Prompt 1
Answer these questions about the PowerPC 440 TLB presentation:
(a)
(b)
(c)

(a) How much memory does x86 paging need to represent a 1GB address space?
(b) What number is given as an example limit on simultaneous mappings in a software-controlled TLB?
(c) What size is the single mapping that covers the 440 guest kernel?

Document text
.....

# Shadow TLB Management on PowerPC 440 KVM Forum 2008

Hollis Blanchard IBM Linux Technology Center





## Agenda

- →Introduction to the software-controlled TLB
- Virtualizing the software-controlled TLB
  - Replacement algorithm
  - Avoiding TLB misses
- Summary



## x86 Paging

- Hardware pagetable walker
  - Number of mappings limited only by available memory
    - 2-4MB to represent 1GB address space
  - Die space, power, and heat issues
  - Slow; need additional TLB





#### Software-controlled TLB

- No hardware pagetable walker
  - Avoid die costs
  - No memory required
- TLB
  - Limited number of simultaneous mappings (e.g. 64)
    - Large pages very important
  - Not in TLB? Invoke software TLB miss handler
    - Critical performance path



memory



#### **TLB Misses**

- General-purpose operating systems need more than 64 mappings
  - Heavy TLB thrashing
  - Still need software-only "page table" structures
- Fast path
  - Miss in TLB, hit in page tables
  - Handler walks page tables in assembly
- Slow path
  - Miss in TLB, miss in page tables





## Agenda

- Introduction to the software-controlled TLB
- → Virtualizing the software-controlled TLB
  - Replacement algorithm
  - Avoiding TLB misses
- Summary



#### The Shadow TLB

- (Virtual) TLB holds guest physical addresses
  - Shadow TLB holds host physical addresses
  - Only 64 host pages at a time must be pinned
- Some guest mappings will be omitted from the shadow
  - MMIO mappings
  - Mappings we couldn't fit because we stole a TLB entry
- Emulate large guest pages with multiple small host pages



#### Shadow TLB Replacement Policy

- Single 256MB mapping covers 440 guest kernel
  - Could fill entire shadow TLB with 4KB mappings
- Break correlation between guest and host TLB entry indexes
  - Assumes full associativity
  - But we must propagate guest
    TLB changes to all
    corresponding shadow entries!

.....

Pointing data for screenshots
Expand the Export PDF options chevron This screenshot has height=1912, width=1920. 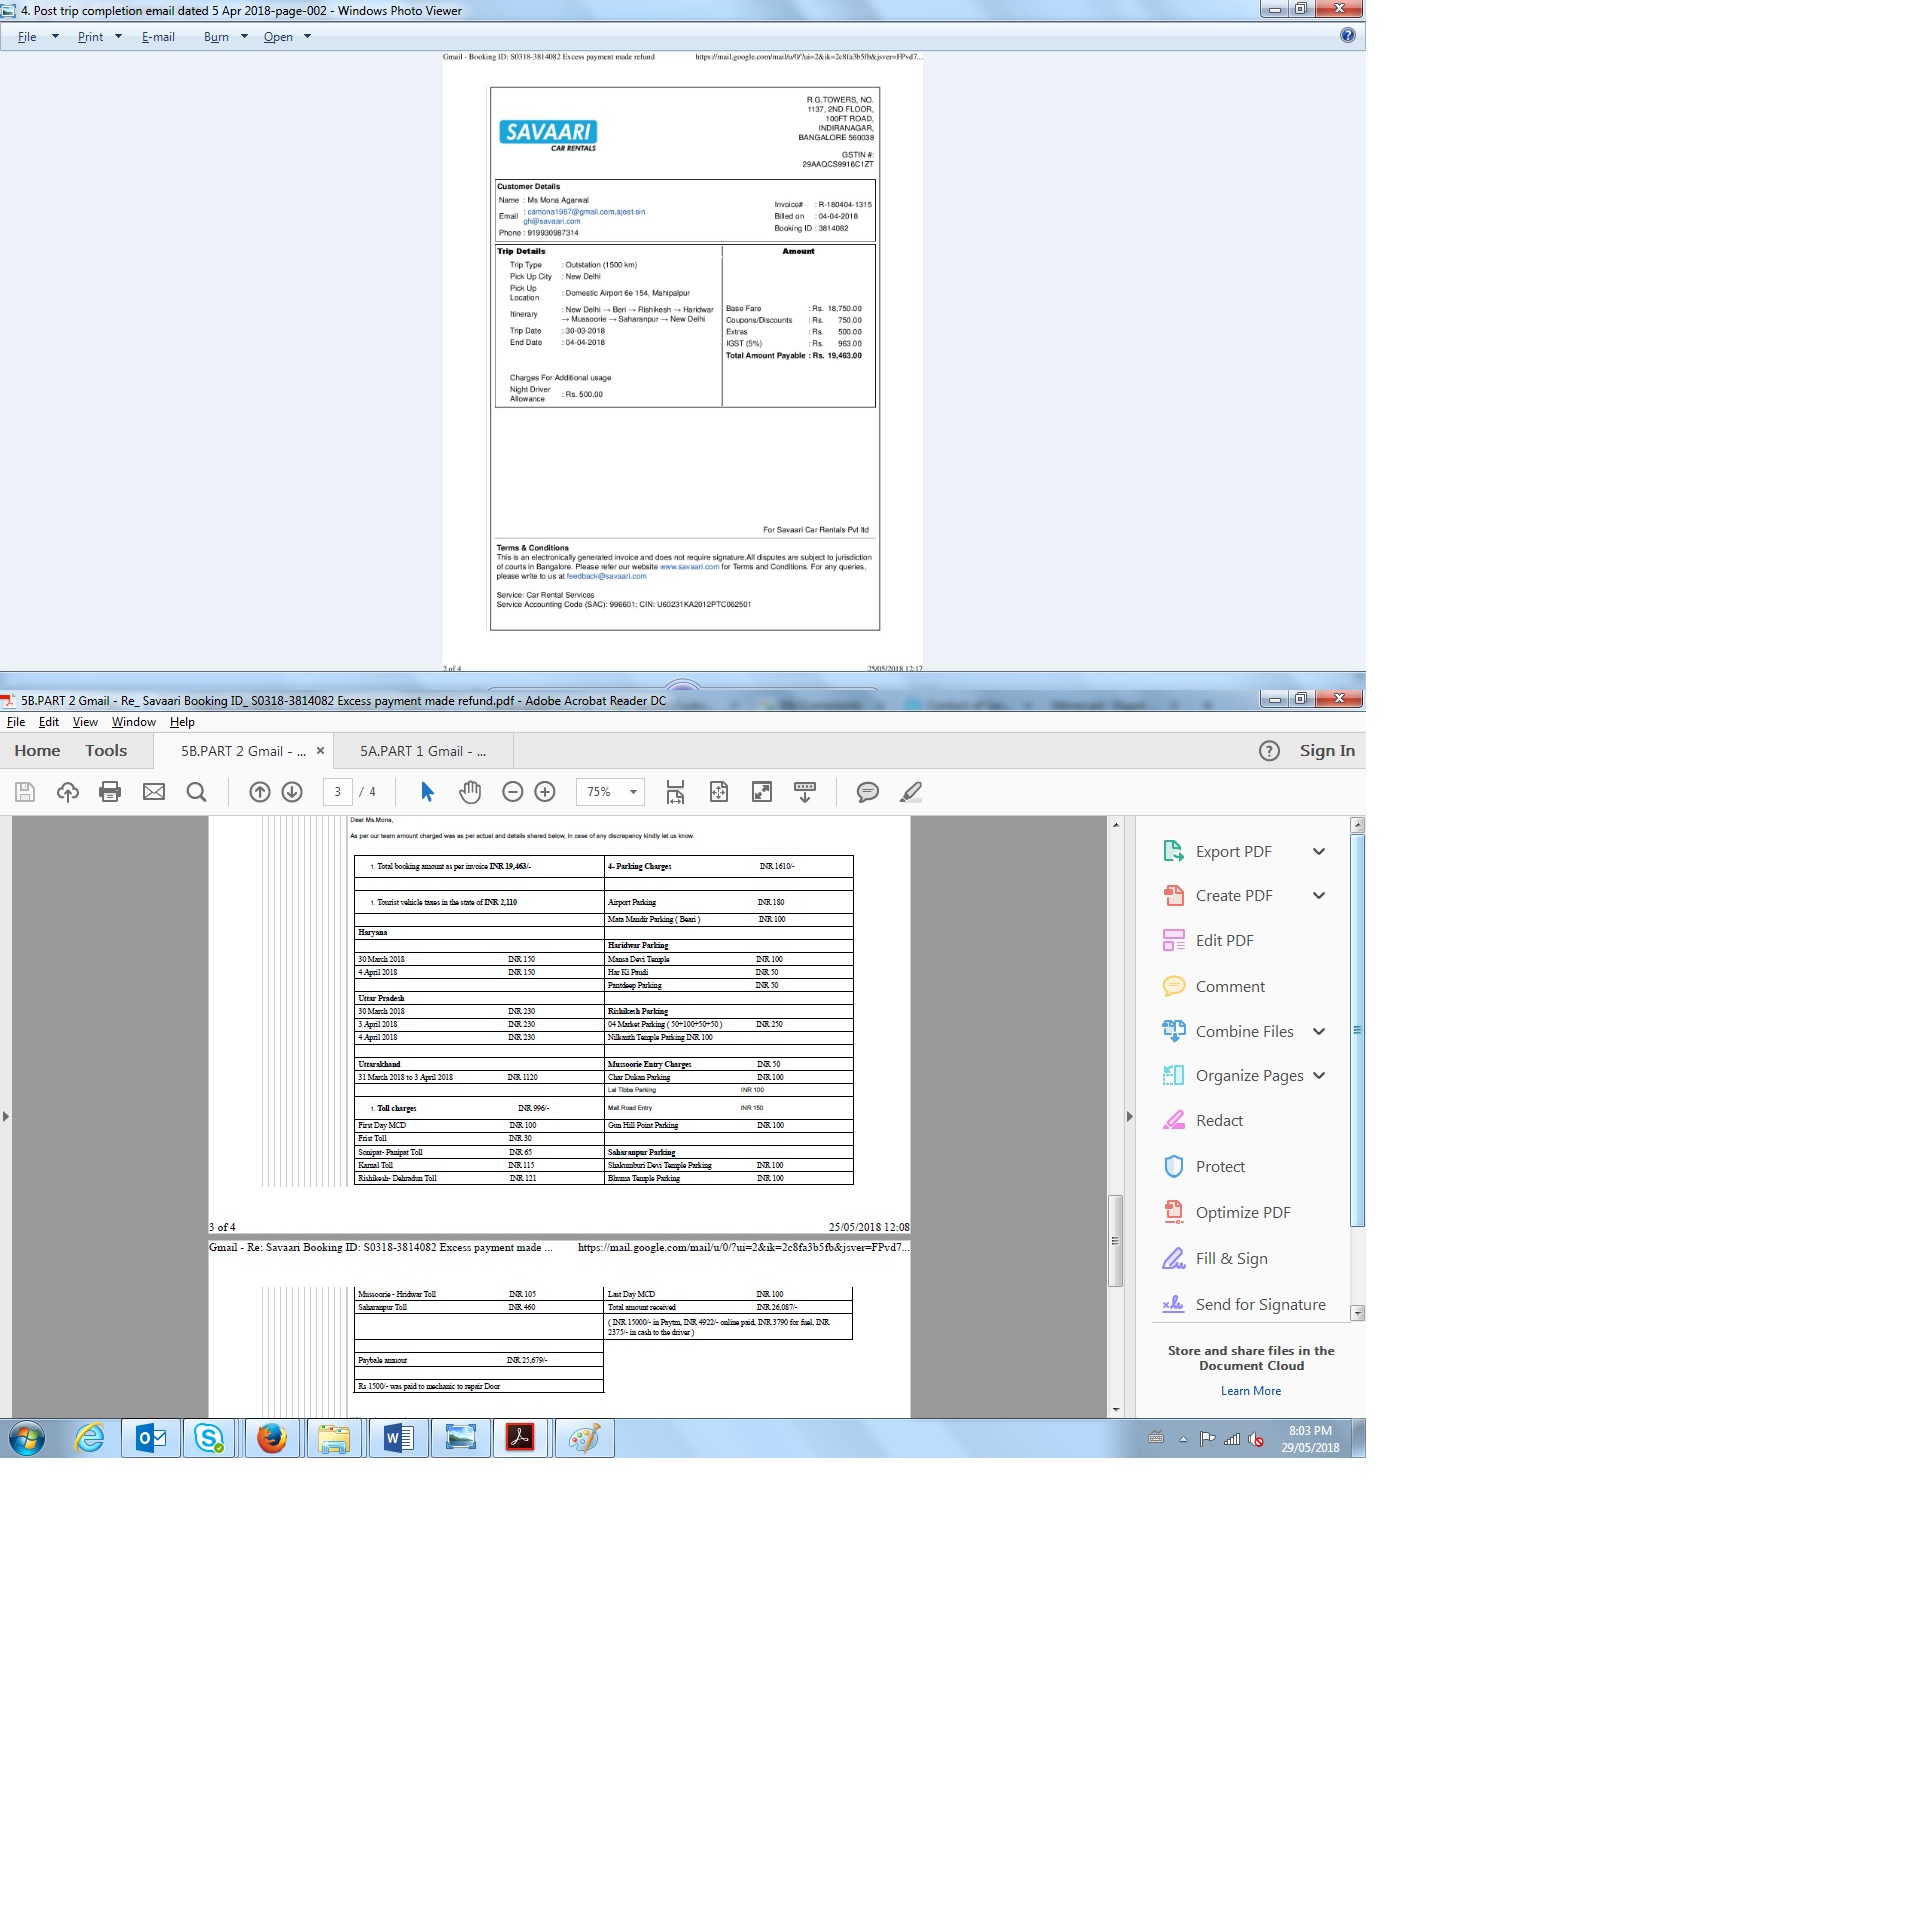pyautogui.click(x=1319, y=852)
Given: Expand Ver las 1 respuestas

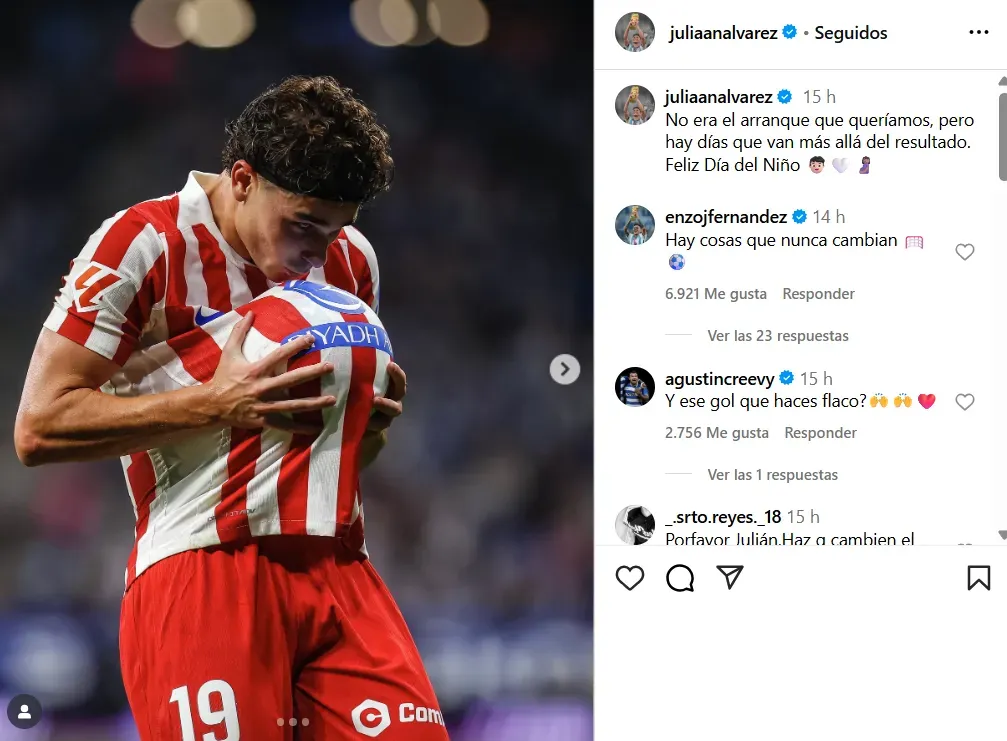Looking at the screenshot, I should tap(773, 475).
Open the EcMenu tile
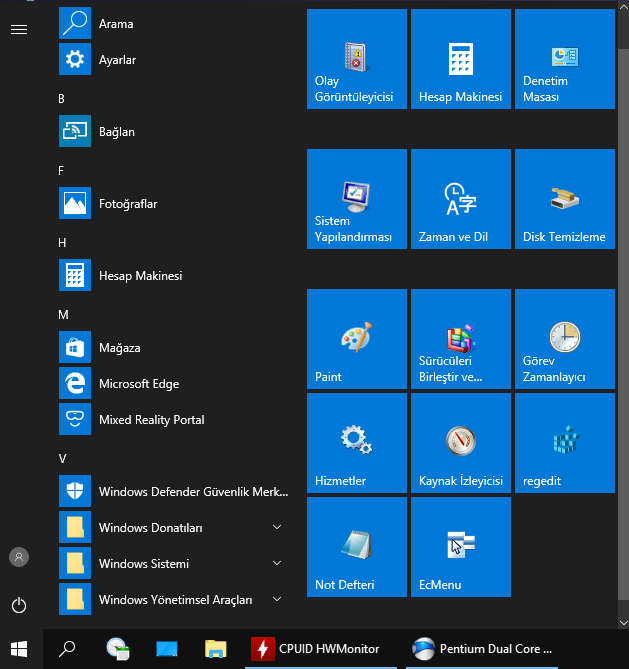The image size is (629, 669). click(460, 547)
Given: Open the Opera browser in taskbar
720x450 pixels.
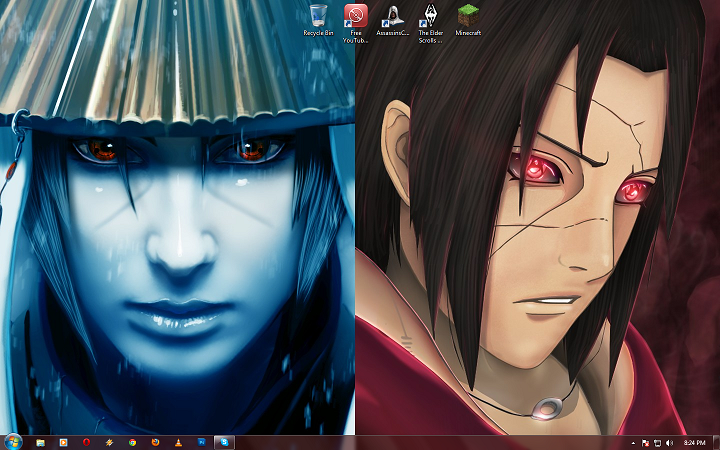Looking at the screenshot, I should pos(87,441).
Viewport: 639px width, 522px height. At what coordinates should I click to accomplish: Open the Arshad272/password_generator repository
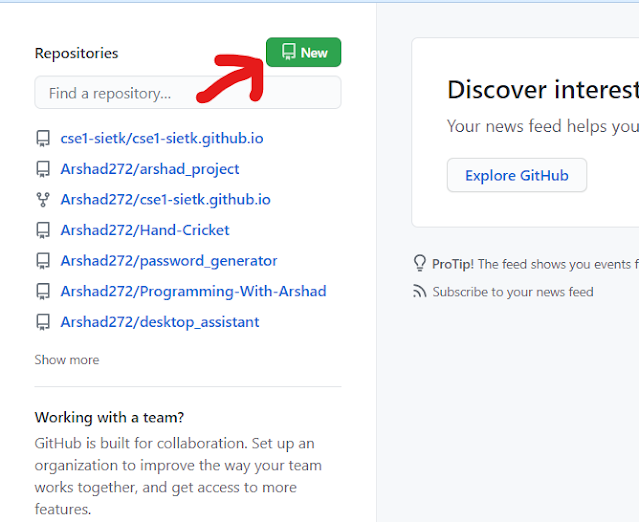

.....

Prompt 2
Retype the stretch of the records from the line that contains "Open the EcMenu tile" through the end of the records, leaving out the pictures.

Complete response 1
(a) 2-4MB
(b) 64
(c) 256MB

Complete response 2
Open the EcMenu tile
The image size is (629, 669). click(460, 547)
Given: Open the Opera browser in taskbar
720x450 pixels.
Looking at the screenshot, I should pos(87,441).
Viewport: 639px width, 522px height. At what coordinates should I click to accomplish: Open the Arshad272/password_generator repository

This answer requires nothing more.